** Start of Text extract **

Chinese Patent CN102924659A has disclosed a method for hydrogenating resin by a two-stage fixed bed. The catalyst in the first stage is Ni/Al2O3, which is mainly used to remove sulfur in the raw resin. In the second stage, the noble metal Pt—Pd/Al2O3, as the hydrogenation catalyst, is manly used for hydrogenation and decolorization. During the hydrodesulfurization in the first stage, the pressure for hydrogenation is 2.0 to 6.0 MPa, the reaction temperature is 250° C. to 350° C., and the liquid space velocity is 1 to 5 h−1. During the hydrogenation and decolorization in the second stage, the pressure for hydrogenation is 6.0 to 12.0 MPa, the reaction temperature is 250° C. to 350° C., the liquid space velocity is 1 to 5 h−1. The hydrogenation is catalyzed at a high pressure in a fixed bed. The method gives full play to the advantages of the two-stage catalysts and prolongs the service life of the noble metal catalysts. However, this method has the following disadvantages: the catalytic effect is still not ideal, and the method cannot be completed in the same fixed bed as the two-stage catalysts require different pressurization conditions; the production efficiency is low; and, there is pressure interference during the actual operation process, thereby affecting the final quality of the C9 resin.


In conclusion, at present, the hydrogenation catalysts for C9 resin have poor catalytic effect, complex hydrogenation catalysis process and other problems. Therefore, it is necessary to develop a catalytic hydrogenation method for C9 resin with high catalytic efficiency and simple process.


SUMMARY OF THE INVENTION

It is an object of the present invention to provide a catalytic hydrogenation method by which C9 resin with good chromaticity, low bromine number and simple process can be prepared.


For achieving the above object, the catalytic hydrogenation method for C9 resin is characterized in comprising the following steps: 1) adding a Pt—W—Y/γ-Al2O3 catalyst in the first half of a fixed bed, adding a Pd—Zr—Nd/γ-Al2O3 catalyst in the second half of the fixed bed, and feeding hydrogen for reduction; and 2) catalytic hydrogenating the pretreated C9 resin in the fixed bed.


Preferably, the Pt—W—Y/γ-Al2O3 catalyst is prepared by dipping: dipping a γ-Al2O3 carrier into an aqueous solution of platinum nitrate, tungsten nitrate and yttrium nitrate, where the mole ratio of Pt to W is 1:0.1 to 1:0.5, and the mole ratio of Pt to Y is 1:0.05 to 1:0.1; airing at the room temperature, drying for 5 to 10 hours in a vacuum drying oven at 100° C. to 150° C., roasting for 4 to 8 hours in a muffle furnace at 400° C. to 700° C., and then cooling to the room temperature, and washing with deionized water until the pH is neutral, and drying at 100° C. to 150° C.; and


the Pd—Zr—Nd/γ-Al2O3 catalyst is prepared by dipping: dipping a γ-Al2O3 carrier into an aqueous solution of palladium nitrate, zirconium nitrate and neodymium nitrate, where the mole ratio of Pd to Zr is 1:01 to 1:0.5, and the mole ratio of Pd to Nd is 1:0.05 to 1:0.1, airing at the room temperature, drying for 5 to 10 hours in a vacuum drying oven at 100° C. to 150° C., roasting for 4 to 8 hours in a muffle furnace at 400° C. to 700° C., and then cooling to the room temperature, and washing with deionized water until the pH is neutral, and drying at 100° C. to 150° C.

** End of Text extract **

◆ Task brief
Please condense the paragraph of the patent text on C9 resin hydrogenation that begins "Chinese Patent CN102924659A has disclosed" into a short list of its main facts.

** Start of Extracted data **

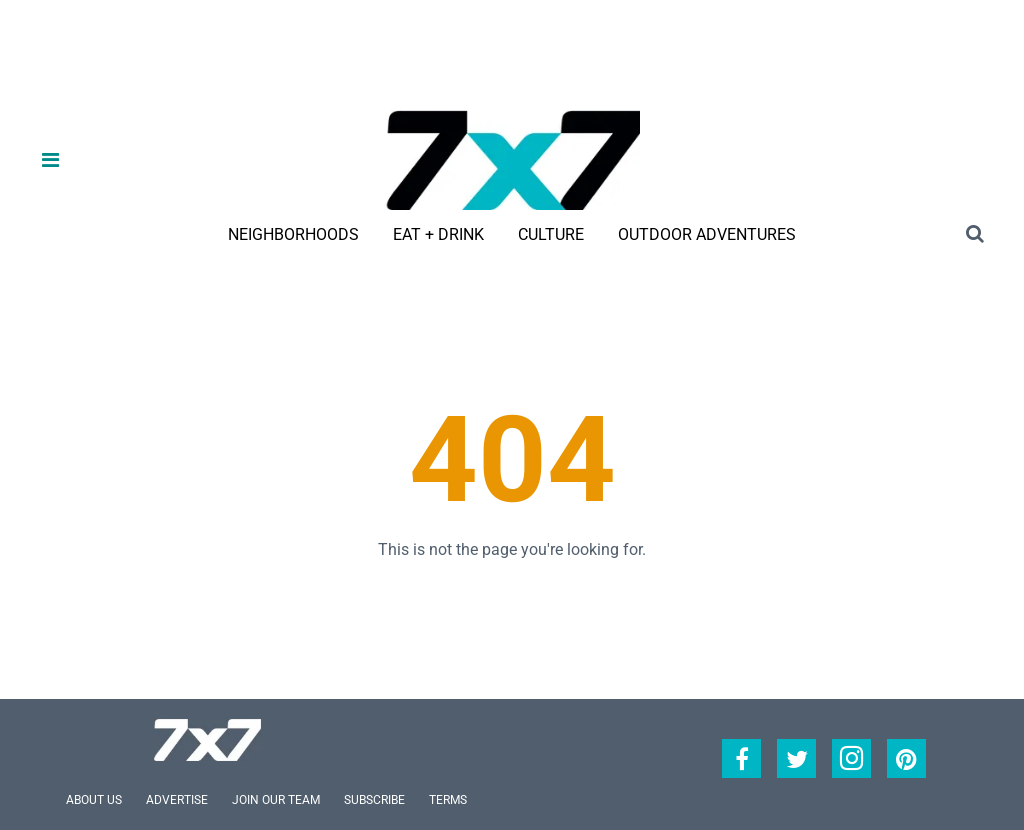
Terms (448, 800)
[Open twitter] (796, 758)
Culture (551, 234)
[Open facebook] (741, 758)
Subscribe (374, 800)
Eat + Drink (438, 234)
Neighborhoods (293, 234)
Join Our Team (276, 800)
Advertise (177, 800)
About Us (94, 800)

** End of Extracted data **
** Start of Extracted data **

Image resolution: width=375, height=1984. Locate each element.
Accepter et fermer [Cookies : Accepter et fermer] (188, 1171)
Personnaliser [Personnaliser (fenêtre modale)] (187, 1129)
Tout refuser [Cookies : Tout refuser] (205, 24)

** End of Extracted data **

◆ The response
- Chinese Patent CN102924659A discloses a method for hydrogenating resin in a two-stage fixed bed, with hydrogenation catalyzed at high pressure.
- First stage: a Ni/Al2O3 catalyst mainly removes sulfur from the raw resin, at 2.0 to 6.0 MPa, 250° C. to 350° C., and a liquid space velocity of 1 to 5 h−1.
- Second stage: a noble metal Pt—Pd/Al2O3 catalyst is mainly used for hydrogenation and decolorization, at 6.0 to 12.0 MPa, 250° C. to 350° C., and a liquid space velocity of 1 to 5 h−1.
- Advantages: the method makes full use of both catalysts and prolongs the service life of the noble metal catalysts.
- Disadvantages:
  - The catalytic effect is still not ideal.
  - The two stages cannot be completed in the same fixed bed because they require different pressures.
  - Production efficiency is low.
  - Pressure interference during actual operation affects the final quality of the C9 resin.